Romanzo psicologico e visionario “Ribelle di carta” è un libro intenso e profondamente vissuto, un viaggio dentro la fragilità e la forza dell’immaginazione e una riflessione sul potere salvifico della scrittura. Una storia di solitudine, amore, terra e vino, di un’antica vigna e la sua vite a bacca rossa che produce l’Elisir di Passidora, un vino corposo e profumato che delinea uno storico familiare.
Di rinascita e di salvezza, di ricerca e accettazione. Dell’importanza della memoria e della bellezza, una storia di passione, ardore e sentimento.
Con uno stile contemporaneo fortemente contaminato, attraverso una narrazione dal respiro cinematografico, flashback d’infanzia, inquadrature e dissolvenze, il lettore viene proiettato tra ricordi familiari e profumi di vigne. Il protagonista, Bruno Merisi è uno scrittore di fama e rampollo di una famiglia di antica nobiltà terriera, che ha fatto della storia della vigna e del suo vino vanto e simbolo di un’intera genia. Dopo un grande successo, ha conosciuto e sperimentato il vuoto che spesso gli si cela dietro, venendo così a patti con personaggi che divengono “carne e ossa” delle sue mancanze, proiezione di quello spirito di Malombra che incarna una certa letteratura francese.
Le sensazioni, le percezioni affiorano alla mente in modo diretto, senza alcun filtro aprendo al lettore un varco, un accesso diretto alla vita interiore, quella dinamica che evidenzia la dimensione soggettiva, emotiva ed inconscia, quel flusso di coscienza che riproduce i pensieri.
Un libro che non si lascia attraversare passivamente, ma che pretende un coinvolgimento attivo, una responsabilità condivisa, la scelta di entrare.
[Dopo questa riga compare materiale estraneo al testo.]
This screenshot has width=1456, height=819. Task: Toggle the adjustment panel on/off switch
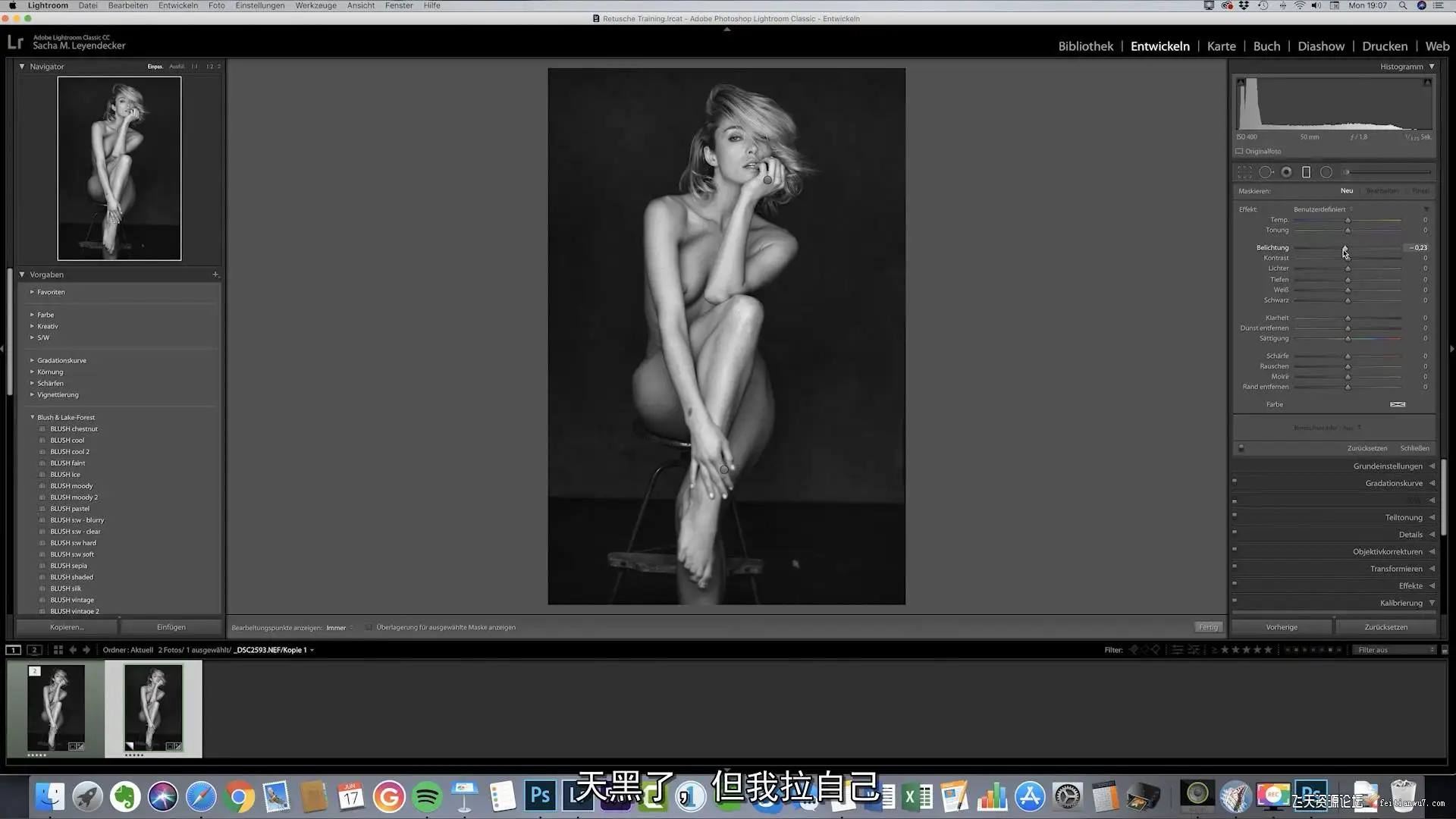(1241, 448)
Le origini dell’autrice fondono armoniosamente l’amore per la scrittura e la minuziosa cura da esteta della lingua tramandata da una mamma toscana, e lo stile arguto di una schietta e verace romanità acquisita dalla famiglia paterna romana doc.
Nata a Colleferro nel 1961, Monica Casini ha pubblicato diverse opere: “Peregrinos para Siempre” (2017), un diario di viaggio che narra l’esperienza scaturita dal pellegrinaggio a Santiago di Compostela; “Il Cuore è un Aquilone” (2020), una raccolta di fiabe, favole e filastrocche completa di sue illustrazioni; “Ecchime” (2024), una silloge di poesie in dialetto romanesco correlata di sue foto e alcune immagini dei suoi quadri.